Les envolées lyriques du Président américain en recevant au début du mois Emmanuel Macron -« La température est peut-être fraîche en cette matinée lumineuse de décembre, mais nos cœurs sont chauds d’accueillir des amis si proches à la Maison Blanche »…- et les figures de style de son homologue français -« nous allons synchroniser nos approches et nos agendas »- n’y ont rien changé : Emmanuel Macron est reparti bredouille, s’agissant de l’enjeu principal de sa « visite d’Etat », à savoir exempter l’UE des effets de l’Inflation Réduction Act. On le sait : une disposition de cette loi réserve aux seules productions made in USA quelque 400 milliards de dollars d’aides et de crédits d’impôts, en particulier dans le secteur des véhicules électriques et des industries liées à la défense du climat. Force est de constater que les récriminations du Président français contre ces mesures « super agressives » qui risquent de pousser à des délocalisations depuis l’Europe vers les Etats-Unis n’ont pas ému l’ami et l’allié américain : « Je ne m’excuse pas », a même sèchement rétorqué ce dernier. Aucune remise en cause de cette législation n’est donc à attendre. Mais qui pouvait en douter?

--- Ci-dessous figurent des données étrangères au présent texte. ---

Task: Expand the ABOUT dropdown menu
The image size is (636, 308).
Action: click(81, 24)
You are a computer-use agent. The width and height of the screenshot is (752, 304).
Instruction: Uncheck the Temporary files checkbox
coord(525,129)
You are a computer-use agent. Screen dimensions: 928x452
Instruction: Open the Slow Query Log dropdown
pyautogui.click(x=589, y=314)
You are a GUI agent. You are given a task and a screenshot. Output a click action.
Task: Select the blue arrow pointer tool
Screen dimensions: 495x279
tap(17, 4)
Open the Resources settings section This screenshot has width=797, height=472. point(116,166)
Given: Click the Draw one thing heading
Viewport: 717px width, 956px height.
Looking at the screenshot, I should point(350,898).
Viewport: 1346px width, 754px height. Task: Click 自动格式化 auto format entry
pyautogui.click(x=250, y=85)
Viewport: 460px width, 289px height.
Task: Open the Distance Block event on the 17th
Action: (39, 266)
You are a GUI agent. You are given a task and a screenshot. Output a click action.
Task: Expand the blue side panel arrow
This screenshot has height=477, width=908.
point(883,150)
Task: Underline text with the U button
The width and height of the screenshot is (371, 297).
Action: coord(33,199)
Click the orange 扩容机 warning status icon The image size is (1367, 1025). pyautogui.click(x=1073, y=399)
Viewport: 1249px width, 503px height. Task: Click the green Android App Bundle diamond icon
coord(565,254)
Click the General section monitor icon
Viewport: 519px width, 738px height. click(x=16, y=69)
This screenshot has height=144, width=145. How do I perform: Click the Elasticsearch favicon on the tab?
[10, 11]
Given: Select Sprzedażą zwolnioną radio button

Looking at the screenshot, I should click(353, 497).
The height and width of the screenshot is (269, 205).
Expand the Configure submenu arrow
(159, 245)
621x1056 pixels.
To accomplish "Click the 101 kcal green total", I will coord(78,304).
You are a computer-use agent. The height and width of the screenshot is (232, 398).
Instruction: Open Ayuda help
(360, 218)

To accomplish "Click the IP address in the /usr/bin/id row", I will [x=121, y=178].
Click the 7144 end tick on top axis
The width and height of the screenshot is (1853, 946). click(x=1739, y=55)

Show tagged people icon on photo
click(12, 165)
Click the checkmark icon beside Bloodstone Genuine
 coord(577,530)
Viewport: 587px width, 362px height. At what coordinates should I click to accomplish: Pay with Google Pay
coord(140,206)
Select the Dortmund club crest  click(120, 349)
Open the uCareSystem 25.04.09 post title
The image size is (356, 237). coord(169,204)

Emmanuel Macron et, plus généralement, les Européens ont-ils espéré un retour d’ascenseur de Washington pour compenser leurs achats massifs de gaz liquéfié -qui plus est à un prix quatre fois plus élevé que ne le payent les industriels américains !- sans parler des importations inconsidérées d’avions de chasse F-35, de blindés, de missiles et de pièces d’artillerie, au nom de la solidarité transatlantique ? Le Président français a même cru -dans l’espoir de faire fléchir le « boss » du monde occidental- devoir invoquer « l’avantage pour les Etats-Unis » que représenterait une Europe forte…« compte tenu des priorités qu’ils ont dans l’Indo-pacifique ou à l’égard de la Chine » ! Une allusion directe à l’appel à « mobiliser les démocraties » derrière Washington dans sa croisade contre le grand rival asiatique, qu’avait lancé le Président Biden en juin 2021, lors de sa toute première visite en Europe. Là encore, Emmanuel Macron a fait choux blanc. C’est que, pour la Maison Blanche, dans le funeste contexte mondial que nous subissons aujourd’hui, la « solidarité » est plus que jamais à sens unique, les « alliés » sont nécessairement alignés, chaque capitulation accroît la vassalisation. Pour avoir rangé leurs velléités d’ « autonomie stratégique » ou de « souveraineté européenne » au magasin des illusions perdues, les dirigeants européens payent désormais au prix fort leur choix de l’occidentalisme contre celui d’ un multilatéralisme conséquent. Puissent leurs déboires actuels contribuer à leur ouvrir les yeux. Ou plutôt, puisse la douloureuse expérience du désordre mondial actuel casser dans les esprits le mythe de la puissance et de ses corollaires : la hiérarchie des États et les rapports de domination.